--- Dataset records ---
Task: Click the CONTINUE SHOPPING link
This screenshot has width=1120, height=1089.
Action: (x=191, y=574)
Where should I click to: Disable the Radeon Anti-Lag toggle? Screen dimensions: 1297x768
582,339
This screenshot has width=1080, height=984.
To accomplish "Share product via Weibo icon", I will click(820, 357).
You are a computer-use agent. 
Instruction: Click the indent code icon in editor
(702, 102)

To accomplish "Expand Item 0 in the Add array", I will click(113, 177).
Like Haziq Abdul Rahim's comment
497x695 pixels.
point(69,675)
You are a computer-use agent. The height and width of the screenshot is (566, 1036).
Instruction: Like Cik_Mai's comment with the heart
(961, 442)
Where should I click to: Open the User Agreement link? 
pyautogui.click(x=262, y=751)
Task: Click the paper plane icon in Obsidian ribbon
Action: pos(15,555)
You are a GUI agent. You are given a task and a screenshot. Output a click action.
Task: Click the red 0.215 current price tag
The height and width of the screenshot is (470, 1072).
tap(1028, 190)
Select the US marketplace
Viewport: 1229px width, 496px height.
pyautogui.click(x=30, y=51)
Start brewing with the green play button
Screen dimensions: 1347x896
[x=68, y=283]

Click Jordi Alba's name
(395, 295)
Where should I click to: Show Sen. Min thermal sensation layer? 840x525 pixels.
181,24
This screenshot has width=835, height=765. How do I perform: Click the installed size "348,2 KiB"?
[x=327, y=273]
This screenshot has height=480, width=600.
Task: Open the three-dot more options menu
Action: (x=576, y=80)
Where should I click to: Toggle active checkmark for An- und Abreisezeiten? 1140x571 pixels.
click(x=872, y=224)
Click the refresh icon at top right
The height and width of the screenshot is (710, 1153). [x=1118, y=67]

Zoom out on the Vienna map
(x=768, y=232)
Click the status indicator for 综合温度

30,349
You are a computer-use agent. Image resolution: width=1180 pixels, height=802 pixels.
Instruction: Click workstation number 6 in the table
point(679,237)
---
Would it be possible to reproduce all the entries exactly as they appear above?

Task: Click the CONTINUE SHOPPING link
This screenshot has width=1120, height=1089.
Action: (x=191, y=574)
Where should I click to: Disable the Radeon Anti-Lag toggle? Screen dimensions: 1297x768
582,339
This screenshot has width=1080, height=984.
To accomplish "Share product via Weibo icon", I will click(820, 357).
You are a computer-use agent. 
Instruction: Click the indent code icon in editor
(702, 102)

To accomplish "Expand Item 0 in the Add array", I will click(113, 177).
Like Haziq Abdul Rahim's comment
497x695 pixels.
point(69,675)
You are a computer-use agent. The height and width of the screenshot is (566, 1036).
Instruction: Like Cik_Mai's comment with the heart
(961, 442)
Where should I click to: Open the User Agreement link? 
pyautogui.click(x=262, y=751)
Task: Click the paper plane icon in Obsidian ribbon
Action: pos(15,555)
You are a GUI agent. You are given a task and a screenshot. Output a click action.
Task: Click the red 0.215 current price tag
The height and width of the screenshot is (470, 1072).
tap(1028, 190)
Select the US marketplace
Viewport: 1229px width, 496px height.
pyautogui.click(x=30, y=51)
Start brewing with the green play button
Screen dimensions: 1347x896
[x=68, y=283]

Click Jordi Alba's name
(395, 295)
Where should I click to: Show Sen. Min thermal sensation layer? 840x525 pixels.
181,24
This screenshot has width=835, height=765. How do I perform: Click the installed size "348,2 KiB"?
[x=327, y=273]
This screenshot has height=480, width=600.
Task: Open the three-dot more options menu
Action: (x=576, y=80)
Where should I click to: Toggle active checkmark for An- und Abreisezeiten? 1140x571 pixels.
click(x=872, y=224)
Click the refresh icon at top right
The height and width of the screenshot is (710, 1153). [x=1118, y=67]

Zoom out on the Vienna map
(x=768, y=232)
Click the status indicator for 综合温度

30,349
You are a computer-use agent. Image resolution: width=1180 pixels, height=802 pixels.
Instruction: Click workstation number 6 in the table
point(679,237)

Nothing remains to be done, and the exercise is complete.